*** Opening EXERCISE PASSAGE ***
My husband, Roy Read, who has died aged 91, was an accomplished allotmenteer, a keen amateur cricketer, a committed member of the Labour party and a sales rep in the chemicals industry who travelled the country working for Imperial Chemical Industries (ICI).

Cricket was Roy’s main hobby. He was a fast bowler for the ICI team and the highlight for him was going to the 1982 Test match in Barbados and meeting such players as Clive Lloyd, Viv Richards and Joel Gardner. Latterly, he was a supporter of his local team, Woodbank, in Bury, Lancashire.

Gardening was another passion and between 1969 and 1989 he ran three allotments at once, keeping the neighbourhood supplied with fruit and vegetables. He would say: “If you can’t eat it, I don’t grow it!”

Roy was born in Salford to a staunchly socialist family - a tradition he kept up for the rest of his life. His mother, Alice (nee Thompson), was a nurse, and his father, Will, a mental health nurse caring for shell-shocked soldiers at Springfield hospital in Crumpsall, Manchester (now North Manchester general hospital). Will introduced Roy to the Manchester Guardian – a habit he kept until his dying day.

He attended Salford grammar school. Alas, his parents could not afford to support him at university so he started work at 16 as a clerk in the chemical department at ICI, before transferring in 1968 to Steetley Chemicals as a sales representative selling chemicals to industry, where he finished his working career in 1987. He did eventually get his degree in economics from Harold Wilson’s Open University in 1972.
*** Closing EXERCISE PASSAGE ***
## EXERCISE SET
1. Turn the paragraph of the obituary beginning "He attended Salford grammar school" into a short bulleted list that keeps its main facts.
2. Write the next part of the obituary of Roy Read, picking up after its last sentence about his economics degree.
*** Opening DATASET CONTENT ***
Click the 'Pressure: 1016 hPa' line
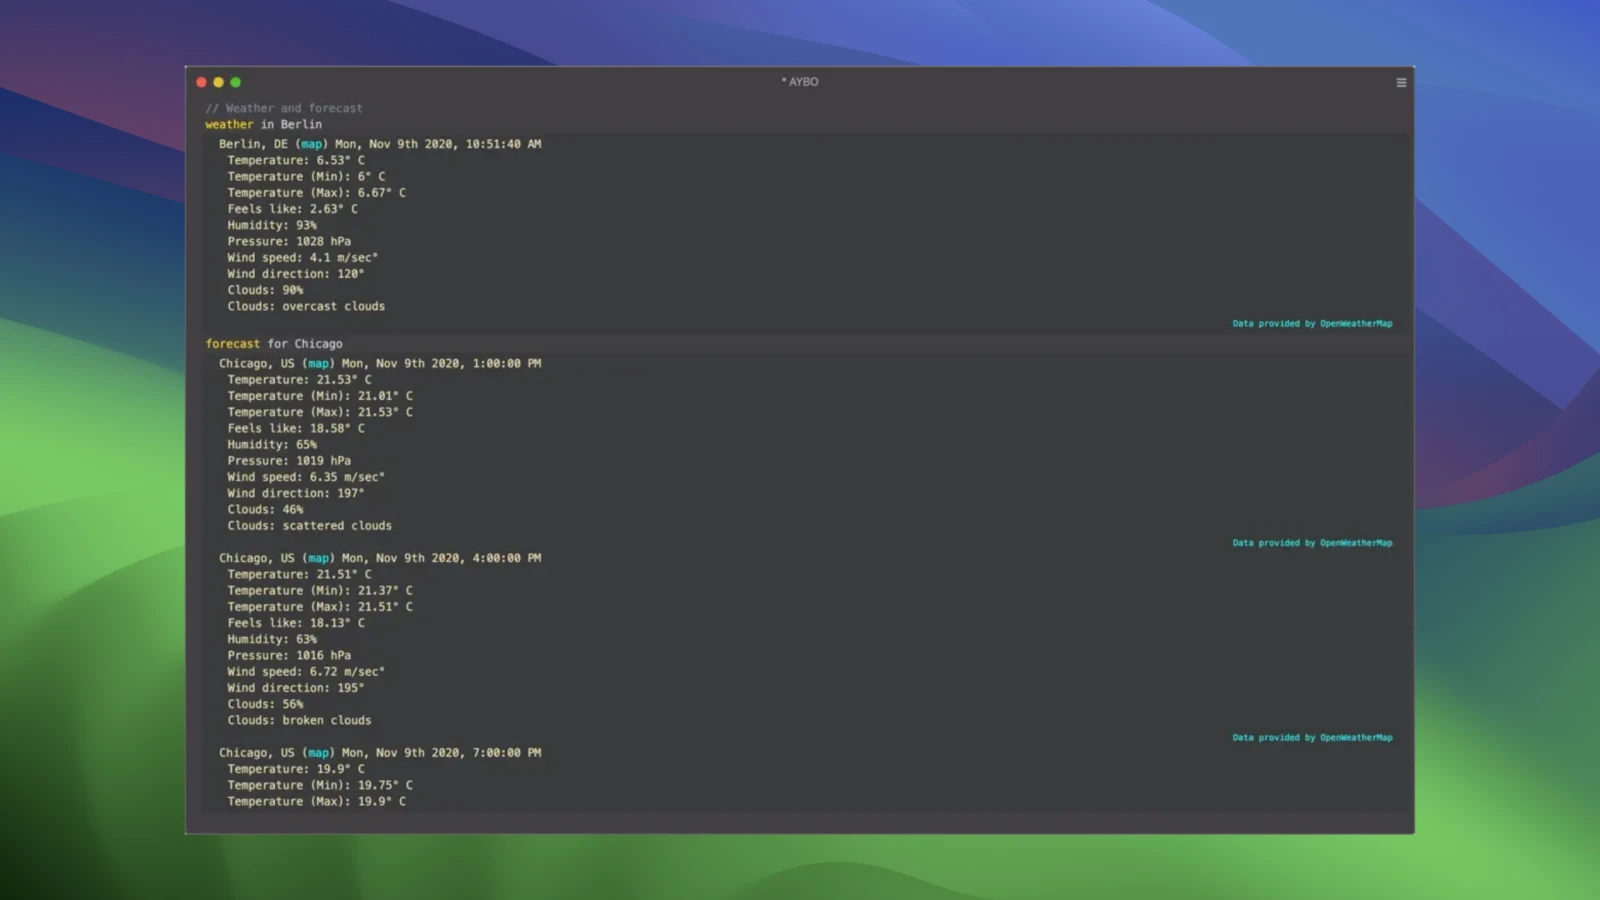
*** Closing DATASET CONTENT ***
## LIST OF ANSWERS
1.
- Attended Salford grammar school.
- His parents could not afford to support him at university.
- Started work at 16 as a clerk in the chemical department at ICI.
- Moved to Steetley Chemicals in 1968 as a sales representative selling chemicals to industry, and finished his working career there in 1987.
- Earned his degree in economics from Harold Wilson's Open University in 1972.

2.
I met Roy at his brother Graham’s wedding to my sister Sheila (they said it saved on mothers-in-law). We married in 1969 and – ever the romantic – he took me on honeymoon to the Munich beer festival. It began our lifelong love of Germany and we holidayed there almost every year. Indeed, from 1994 until 2008 he assisted me every September at the Frankfurt Book Fair, where I represented the Guardian giving out complimentary copies of Guardian International.

Roy regarded his pet dogs as his “children”. He had five dalmatians over the years and was known locally as “the dalmatian man”.

Living in Bury for most of his married life, he was a keen supporter of the East Lancashire heritage railway, and his cremated ashes were scattered over the Irwell Valley via the chimney of a steam locomotive.

He is survived by me and three nephews.